[Image above] Example of a USB Type C (USB-C) cable, which the European Commission is proposing be the standard port for many electronic devices. Credit: ajay_suresh, Flickr (CC BY 2.0)
As we’ve detailed previously on CTT, electronic waste (e-waste) is a rising concern for manufacturers and consumers around the world.
A report published last year by the Global E-waste Statistics Partnership found that a record 53.6 million metric tonnes of e-waste were generated worldwide in 2019, a 21% increase in five years. By 2030, this amount is expected to reach 74 million metric tonnes—almost a doubling in just 16 years.
The failure of recycling systems to properly handle e-waste is part of the reason so much e-waste exists. However, the report emphasizes that the main cause is due to higher consumption rates of electrical and electronic equipment, short life cycles, and few repair options.
While several countries have adopted national e-waste policies, legislation, or regulations to counter e-waste at the disposal end, few to date have sought ways to combat e-waste from the production end. A new rule proposed by the European Commission, however, looks to change that.
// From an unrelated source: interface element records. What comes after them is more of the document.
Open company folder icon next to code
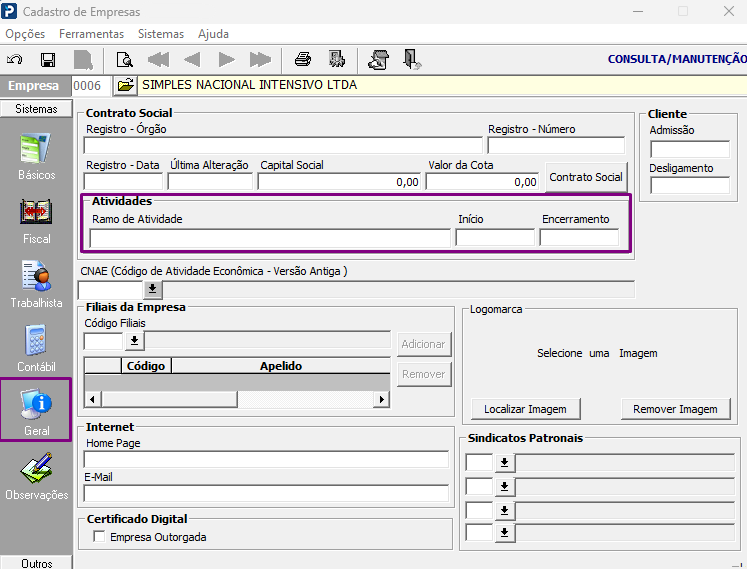Viewport: 747px width, 569px height. click(125, 86)
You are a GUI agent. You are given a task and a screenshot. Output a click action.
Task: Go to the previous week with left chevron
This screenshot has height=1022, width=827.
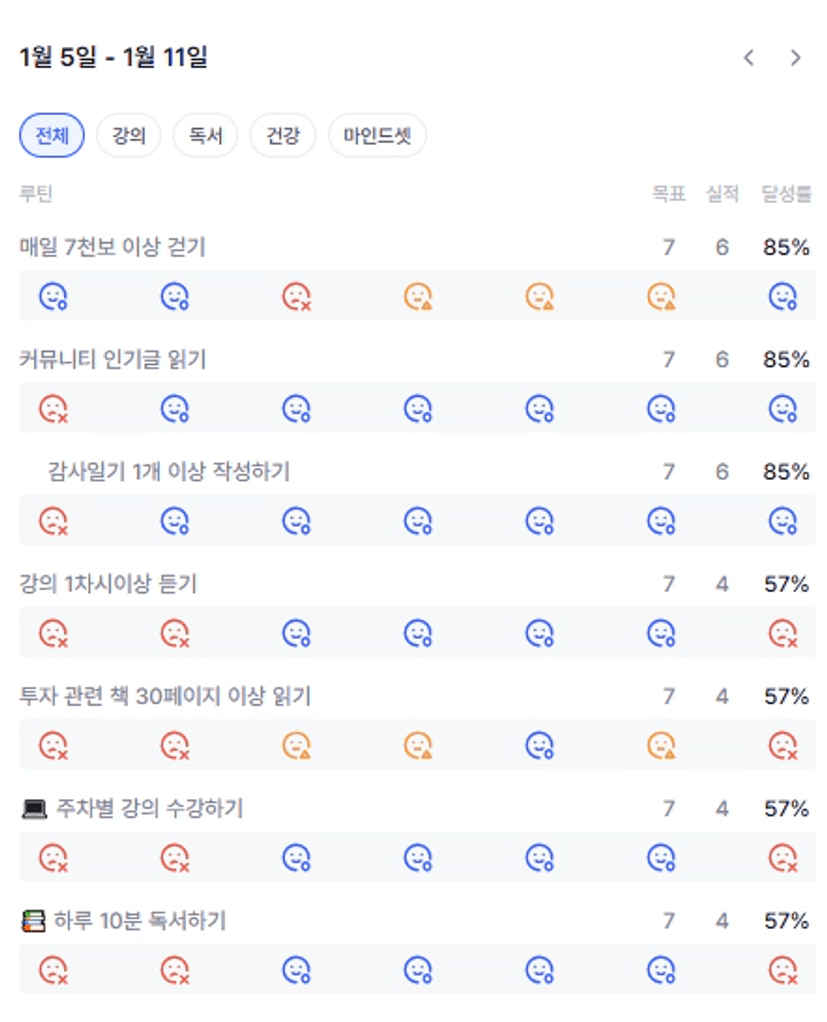[x=749, y=58]
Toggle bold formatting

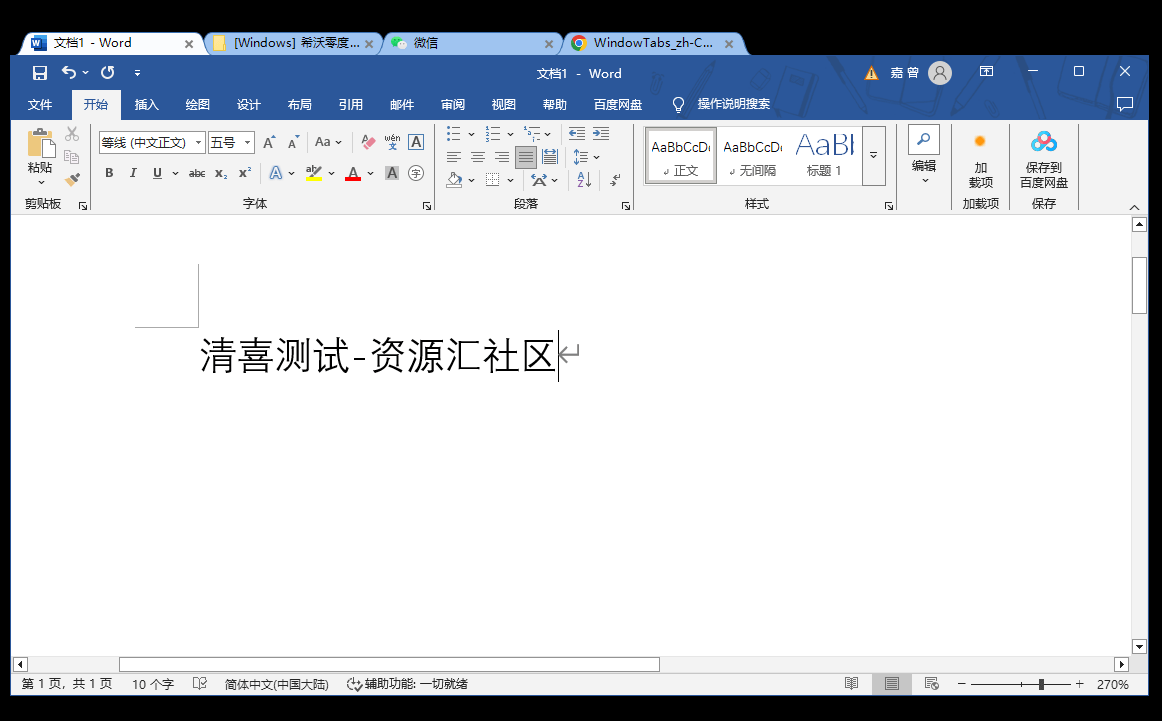tap(109, 173)
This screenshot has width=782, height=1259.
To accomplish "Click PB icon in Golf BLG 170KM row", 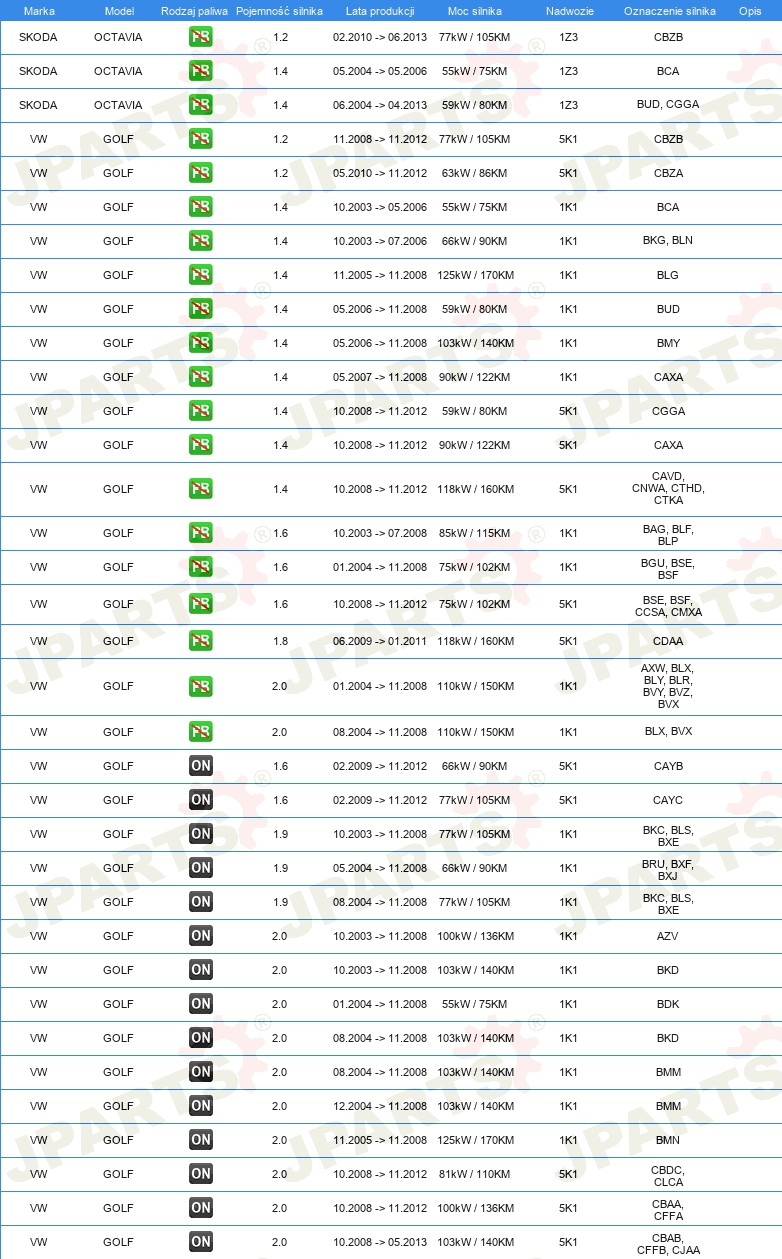I will [x=201, y=275].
Preventing waste through standardized charging
If you have ever owned an Apple product, then you are well aware of the frustration that comes with needing to buy a new charging cable whenever you upgrade your electronic device.
In the early 2000s, there were more than 30 different types of chargers on the market for mobile phones. The waste generated from consumers discarding incompatible chargers prompted the European Commission to request that major producers of mobile phones sign a memorandum of understanding in 2009, pledging to harmonize chargers for data-enabled mobile phones sold in the European Union.
Since the signing of the memorandum, which was extended by two letters of intent in 2013 and 2014, the majority of mobile phone chargers are now based on universal serial bus (USB) ports and connectors. Learn more about the types of USB chargers in the video below.
However, the goal of a single standard charger remains, and last week the European Commission proposed new legislation that would require USB Type C (USB-C) be the standard port for all smartphones, tablets, cameras, headphones, portable speakers, and handheld videogame consoles.
Unsurprisingly, Apple is protesting the announcement, arguing in a BCC article “that strict regulation mandating just one type of connector stifles innovation rather than encouraging it.” However, the European Commission remains firm in its decision.
“We gave industry plenty of time to come up with their own solutions, now time is ripe for legislative action for a common charger. This is an important win for our consumers and environment and in line with our green and digital ambitions,” European Commission vice president Margrethe Vestager says in the BCC article.
Before the legislation can take effect, the proposal must be adopted by the European Parliament and the European Council by ordinary legislative procedure. There will then be a transition period of 24 months from the date of adoption to give industry time to adapt to the new standard.